GRANDE PRESTATION DE PONCE ET RICHE CORRIDA[:]

Feria de Bilbao, 6ème corrida. L’intelligence et la violence, la douceur et l’aspérité, le courage et la rage, ainsi furent Enrique Ponce et son second toro de Victoriano del Rio, exactement comme l’est la dialectique entre le torero et le taureau, ce que le public veut voir dans les arènes. L’intelligence de Ponce fut ainsi : clairvoyant choix des terrains pour toréer, hauteur adéquate pour la présentation du leurre et comment il s’appropriait au fur et à mesure du toro en vidant sa charge par le bas, ralentissement progressif des passes en soumettant la violence de l’animal, le temps sage, lent, très élégant dans sa façon de mesurer la puissance, passe après passe, série après série, avec une grande estocade finale alors qu’il avait vidé le toro de toute sa bravoure. Magistral. Deux oreilles incontestables. J’ai été ému aussi par la virginale pureté technique de Cayetano, son courage dénudé, sa race de torero, des vertus qui lui ont permis de toréer lentement, avec un trait admirable. S’il avait tué à la première, il aurait coupé l’oreille. Son second toro fut un assassin et le petit-fils d’Ordoñez justifia sa présence. Au cours du tiers de banderilles, Cayetano offrit à ses banderilleros les bâtonnets aux couleurs de l’ Espagne, ce qui provoqua une polémique sur les gradins, bien résolue par Iván García et Zayas avec trois paires monumentales.
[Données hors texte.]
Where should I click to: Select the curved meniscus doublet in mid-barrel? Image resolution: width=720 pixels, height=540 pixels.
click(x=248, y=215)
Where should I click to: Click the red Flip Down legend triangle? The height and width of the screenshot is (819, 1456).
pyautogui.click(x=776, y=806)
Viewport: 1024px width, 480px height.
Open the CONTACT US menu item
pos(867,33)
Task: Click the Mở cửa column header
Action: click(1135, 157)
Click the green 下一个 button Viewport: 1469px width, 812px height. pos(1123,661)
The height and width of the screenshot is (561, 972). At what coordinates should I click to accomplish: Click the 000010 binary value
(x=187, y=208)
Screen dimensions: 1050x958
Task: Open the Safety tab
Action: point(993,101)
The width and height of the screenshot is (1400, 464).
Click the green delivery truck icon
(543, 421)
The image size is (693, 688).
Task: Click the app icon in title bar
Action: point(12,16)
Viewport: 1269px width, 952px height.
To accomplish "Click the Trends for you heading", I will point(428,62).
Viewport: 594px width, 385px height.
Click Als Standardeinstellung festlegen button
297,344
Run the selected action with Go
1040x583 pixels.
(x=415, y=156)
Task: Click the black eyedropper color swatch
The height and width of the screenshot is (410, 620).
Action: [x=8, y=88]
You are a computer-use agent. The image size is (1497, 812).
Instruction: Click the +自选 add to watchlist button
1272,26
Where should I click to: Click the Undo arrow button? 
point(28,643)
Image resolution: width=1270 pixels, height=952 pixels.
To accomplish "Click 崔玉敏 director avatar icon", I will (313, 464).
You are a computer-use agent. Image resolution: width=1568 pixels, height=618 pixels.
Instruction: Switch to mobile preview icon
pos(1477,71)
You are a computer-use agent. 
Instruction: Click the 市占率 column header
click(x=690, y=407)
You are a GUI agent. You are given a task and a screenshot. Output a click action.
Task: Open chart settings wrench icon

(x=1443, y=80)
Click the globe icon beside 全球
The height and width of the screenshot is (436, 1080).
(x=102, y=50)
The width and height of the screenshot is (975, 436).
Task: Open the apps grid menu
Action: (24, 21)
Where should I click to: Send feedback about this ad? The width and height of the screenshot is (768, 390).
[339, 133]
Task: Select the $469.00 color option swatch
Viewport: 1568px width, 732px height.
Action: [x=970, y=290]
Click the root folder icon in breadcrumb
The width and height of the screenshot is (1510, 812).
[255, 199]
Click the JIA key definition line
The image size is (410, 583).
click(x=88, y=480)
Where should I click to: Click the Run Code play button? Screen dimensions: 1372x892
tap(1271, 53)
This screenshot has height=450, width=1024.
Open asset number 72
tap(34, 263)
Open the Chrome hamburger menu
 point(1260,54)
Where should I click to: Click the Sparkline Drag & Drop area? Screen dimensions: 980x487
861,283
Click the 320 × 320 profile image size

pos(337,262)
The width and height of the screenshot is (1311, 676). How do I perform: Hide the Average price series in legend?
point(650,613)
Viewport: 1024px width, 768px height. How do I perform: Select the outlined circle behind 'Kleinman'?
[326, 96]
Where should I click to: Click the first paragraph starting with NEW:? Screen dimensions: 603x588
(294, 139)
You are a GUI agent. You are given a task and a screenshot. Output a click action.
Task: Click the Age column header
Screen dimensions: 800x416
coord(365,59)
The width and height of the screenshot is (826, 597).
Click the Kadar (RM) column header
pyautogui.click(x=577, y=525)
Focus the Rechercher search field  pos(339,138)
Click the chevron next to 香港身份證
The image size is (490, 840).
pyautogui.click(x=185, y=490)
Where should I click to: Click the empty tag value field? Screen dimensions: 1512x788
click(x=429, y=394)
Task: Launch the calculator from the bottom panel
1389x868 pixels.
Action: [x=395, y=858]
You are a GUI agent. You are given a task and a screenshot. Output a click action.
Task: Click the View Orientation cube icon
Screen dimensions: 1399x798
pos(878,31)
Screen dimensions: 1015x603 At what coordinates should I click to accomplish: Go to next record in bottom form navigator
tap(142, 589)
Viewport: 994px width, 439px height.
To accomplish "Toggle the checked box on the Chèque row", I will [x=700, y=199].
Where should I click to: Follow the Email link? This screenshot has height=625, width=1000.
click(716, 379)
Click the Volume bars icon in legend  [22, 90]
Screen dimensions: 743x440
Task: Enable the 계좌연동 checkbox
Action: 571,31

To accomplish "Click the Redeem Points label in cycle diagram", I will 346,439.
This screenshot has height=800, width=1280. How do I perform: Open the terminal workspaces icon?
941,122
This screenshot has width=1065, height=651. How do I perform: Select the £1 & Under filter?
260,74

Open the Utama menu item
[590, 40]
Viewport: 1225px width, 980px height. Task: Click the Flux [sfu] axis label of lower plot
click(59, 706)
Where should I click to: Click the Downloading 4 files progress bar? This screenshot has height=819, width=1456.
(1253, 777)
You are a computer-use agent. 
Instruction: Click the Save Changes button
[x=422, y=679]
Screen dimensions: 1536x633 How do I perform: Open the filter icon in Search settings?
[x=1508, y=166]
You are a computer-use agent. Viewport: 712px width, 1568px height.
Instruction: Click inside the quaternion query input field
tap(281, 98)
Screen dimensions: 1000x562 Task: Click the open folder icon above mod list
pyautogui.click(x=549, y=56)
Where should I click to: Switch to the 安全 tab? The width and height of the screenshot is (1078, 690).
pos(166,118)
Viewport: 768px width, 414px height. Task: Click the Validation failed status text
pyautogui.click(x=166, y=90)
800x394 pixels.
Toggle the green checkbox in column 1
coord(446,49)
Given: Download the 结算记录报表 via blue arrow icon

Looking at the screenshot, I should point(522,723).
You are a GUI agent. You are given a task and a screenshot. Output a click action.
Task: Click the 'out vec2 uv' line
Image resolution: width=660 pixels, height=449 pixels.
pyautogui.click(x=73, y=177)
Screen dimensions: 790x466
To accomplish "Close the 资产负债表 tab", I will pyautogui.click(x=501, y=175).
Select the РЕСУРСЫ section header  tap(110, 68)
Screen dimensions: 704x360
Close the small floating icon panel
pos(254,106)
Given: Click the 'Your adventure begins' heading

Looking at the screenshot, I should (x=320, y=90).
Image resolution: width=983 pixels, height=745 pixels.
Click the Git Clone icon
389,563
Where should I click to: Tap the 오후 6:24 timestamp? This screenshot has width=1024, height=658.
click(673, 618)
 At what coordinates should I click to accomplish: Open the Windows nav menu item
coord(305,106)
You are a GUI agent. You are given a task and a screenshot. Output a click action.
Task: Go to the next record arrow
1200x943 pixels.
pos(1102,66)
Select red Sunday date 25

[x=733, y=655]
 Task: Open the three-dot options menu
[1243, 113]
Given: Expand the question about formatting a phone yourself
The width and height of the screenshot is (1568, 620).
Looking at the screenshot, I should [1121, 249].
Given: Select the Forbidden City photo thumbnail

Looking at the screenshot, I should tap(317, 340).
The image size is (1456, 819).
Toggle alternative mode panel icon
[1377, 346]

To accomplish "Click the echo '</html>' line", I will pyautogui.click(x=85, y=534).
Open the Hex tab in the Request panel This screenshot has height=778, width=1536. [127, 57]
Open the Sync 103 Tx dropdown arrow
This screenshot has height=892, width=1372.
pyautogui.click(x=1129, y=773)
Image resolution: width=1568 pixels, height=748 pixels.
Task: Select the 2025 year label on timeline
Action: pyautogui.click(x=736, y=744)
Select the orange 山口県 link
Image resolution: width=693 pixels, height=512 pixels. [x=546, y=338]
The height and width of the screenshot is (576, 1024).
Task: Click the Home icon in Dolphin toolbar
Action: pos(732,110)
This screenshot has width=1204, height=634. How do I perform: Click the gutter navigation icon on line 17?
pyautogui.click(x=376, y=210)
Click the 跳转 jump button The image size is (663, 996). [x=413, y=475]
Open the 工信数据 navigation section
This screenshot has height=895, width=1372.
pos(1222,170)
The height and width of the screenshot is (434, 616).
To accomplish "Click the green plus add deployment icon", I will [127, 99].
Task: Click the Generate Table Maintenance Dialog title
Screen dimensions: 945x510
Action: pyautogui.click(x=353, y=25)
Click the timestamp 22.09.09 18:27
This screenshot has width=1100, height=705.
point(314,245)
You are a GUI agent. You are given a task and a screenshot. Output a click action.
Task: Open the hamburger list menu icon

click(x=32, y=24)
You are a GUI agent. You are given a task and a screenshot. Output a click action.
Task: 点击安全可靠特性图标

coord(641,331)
Le troisième à l’affiche était Ginés Marín qui fit au sixième le toreo le plus pur de l’après-midi. Autrement dit, toreo de main basse, long tracé et serré. Son mérite ? Toréer un toro réticent et avisé comme s’il était bon. Ici il y a du torero, une future grande figura.

Les toros de Victoriano ne m’ont pas plu, avec une tendance vers le manso, hargneux, avec plus de genio défensif que caste offensive. Mais dans l’arène il y avait trois très bons toreros et l’après-midi fut glorieuse.